[Recorded data]
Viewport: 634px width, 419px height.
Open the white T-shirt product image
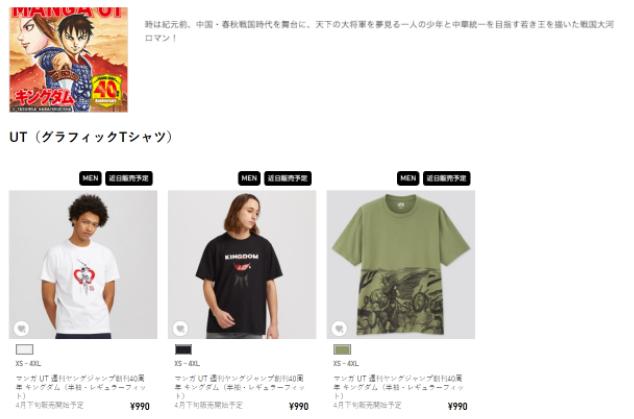pyautogui.click(x=83, y=265)
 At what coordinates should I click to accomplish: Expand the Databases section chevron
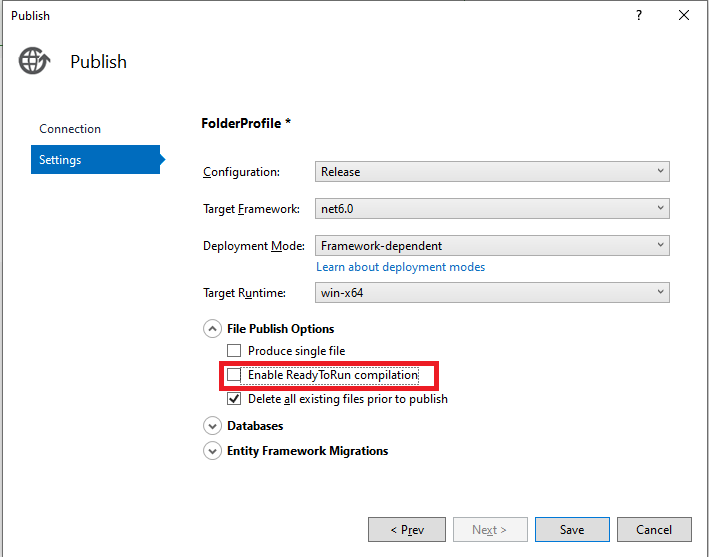212,426
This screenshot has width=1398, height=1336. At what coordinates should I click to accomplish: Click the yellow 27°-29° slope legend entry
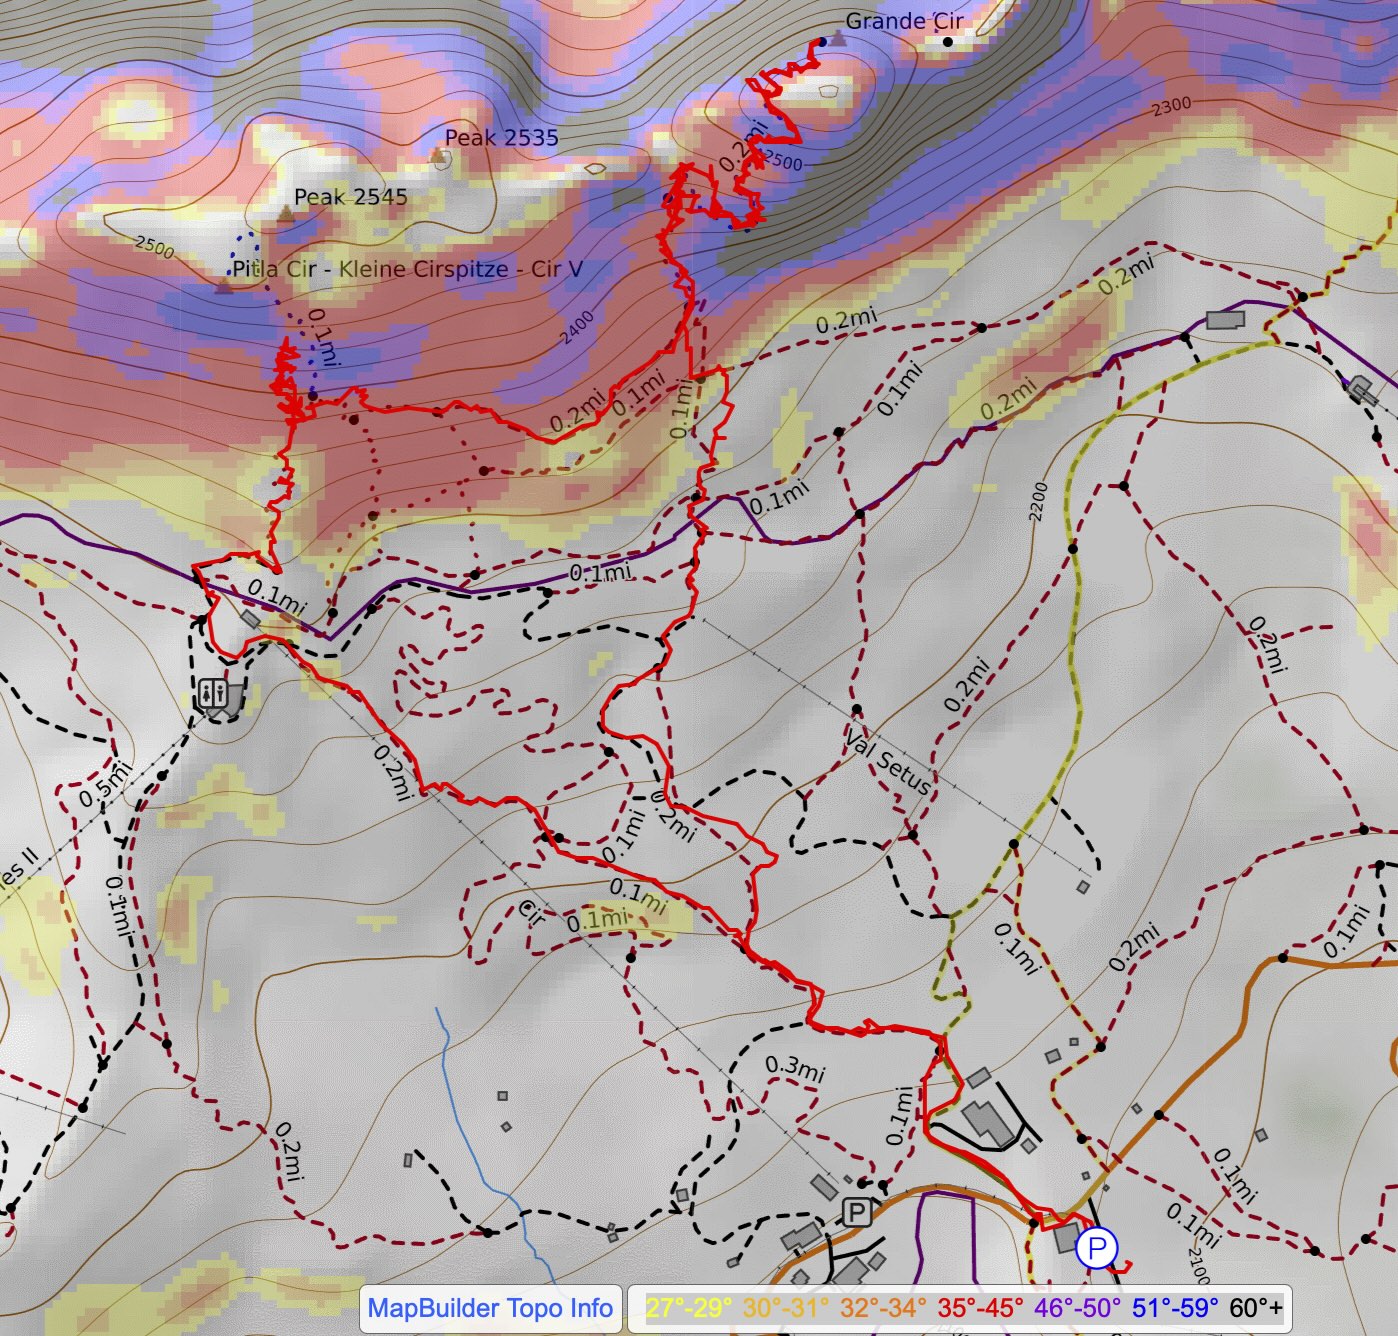click(688, 1308)
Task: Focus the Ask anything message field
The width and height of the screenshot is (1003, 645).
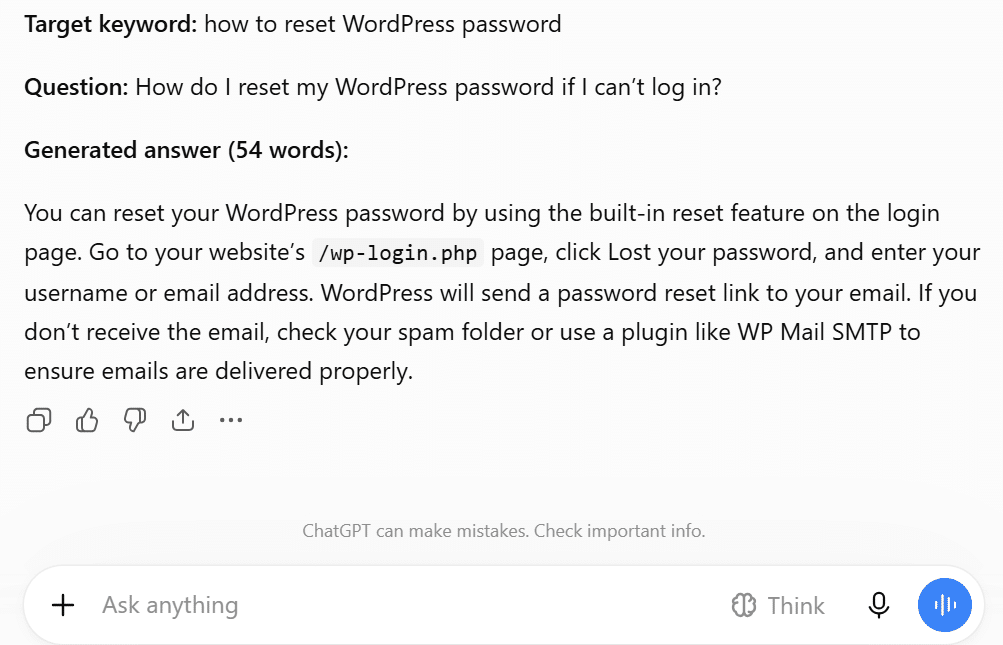Action: click(409, 605)
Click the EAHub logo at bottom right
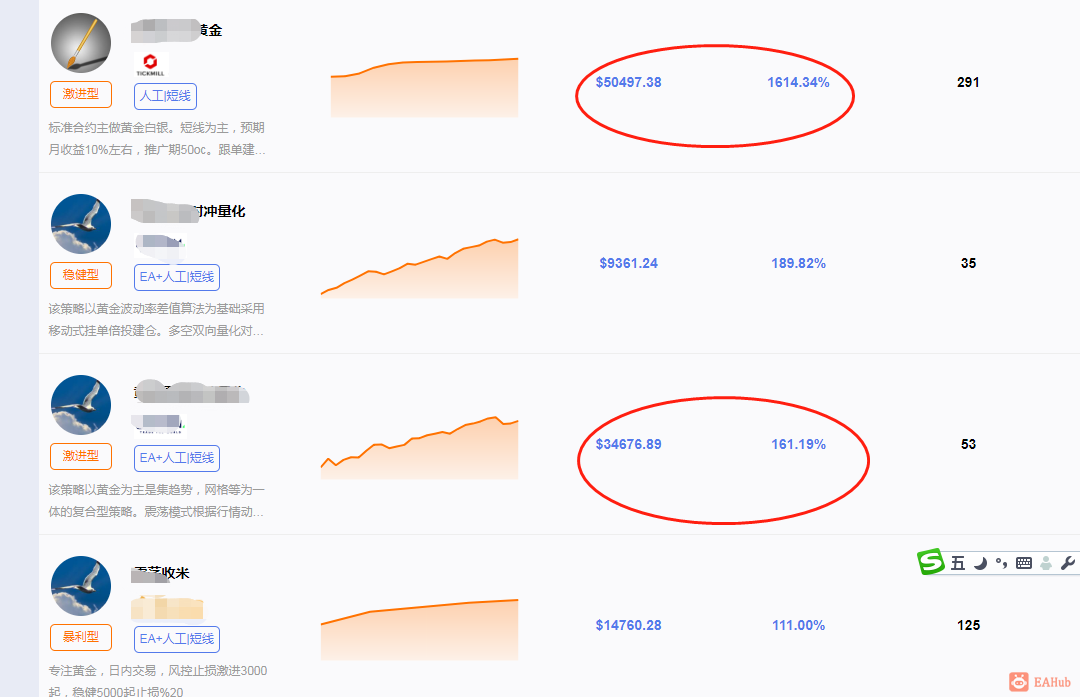1080x697 pixels. tap(1039, 680)
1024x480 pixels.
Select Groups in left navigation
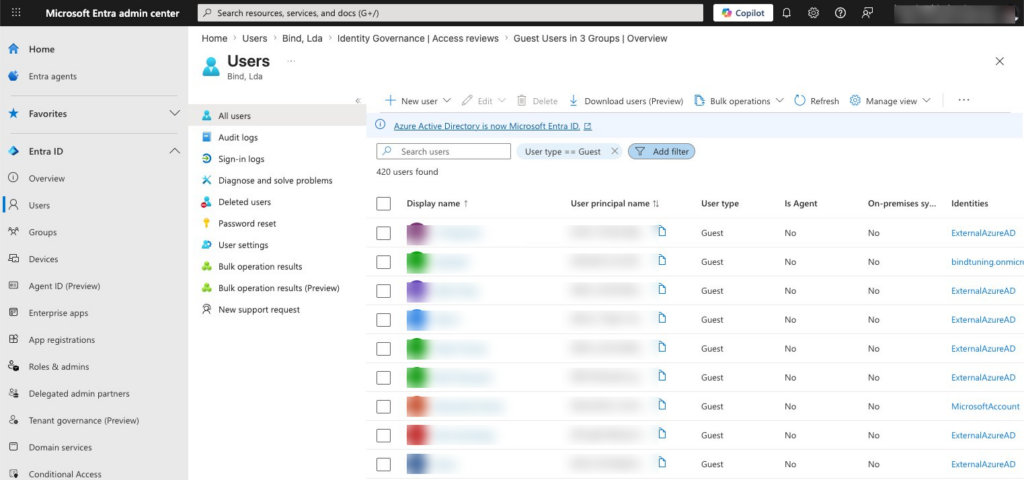click(42, 232)
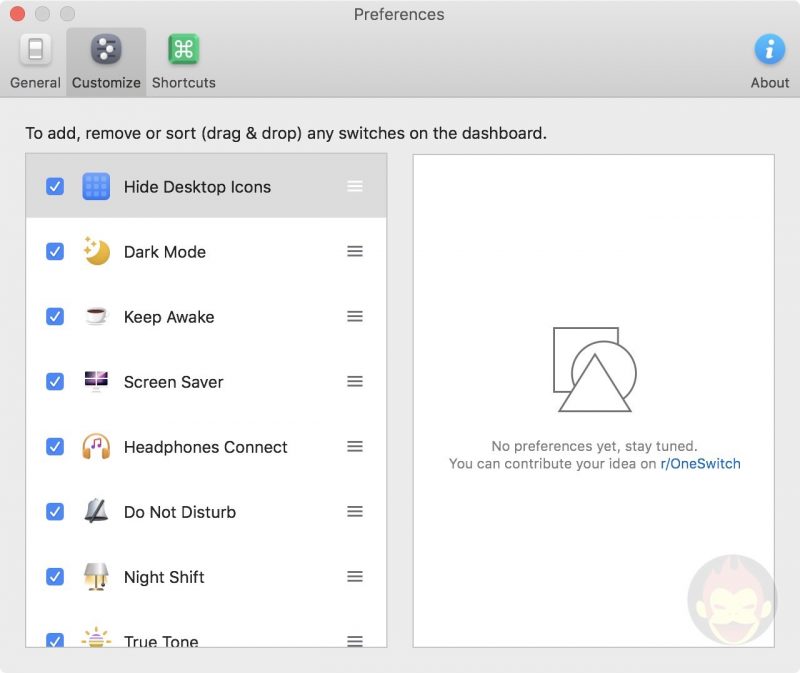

Task statement
Without any pictures, reproduce exactly the lines from the line that contains "The width and" to the end of the entries above, both ends included.

Answer space
The width and height of the screenshot is (1003, 645).
Action: click(409, 605)
Click the EAHub logo at bottom right
1080x697 pixels. tap(1039, 680)
1024x480 pixels.
Select Groups in left navigation
click(42, 232)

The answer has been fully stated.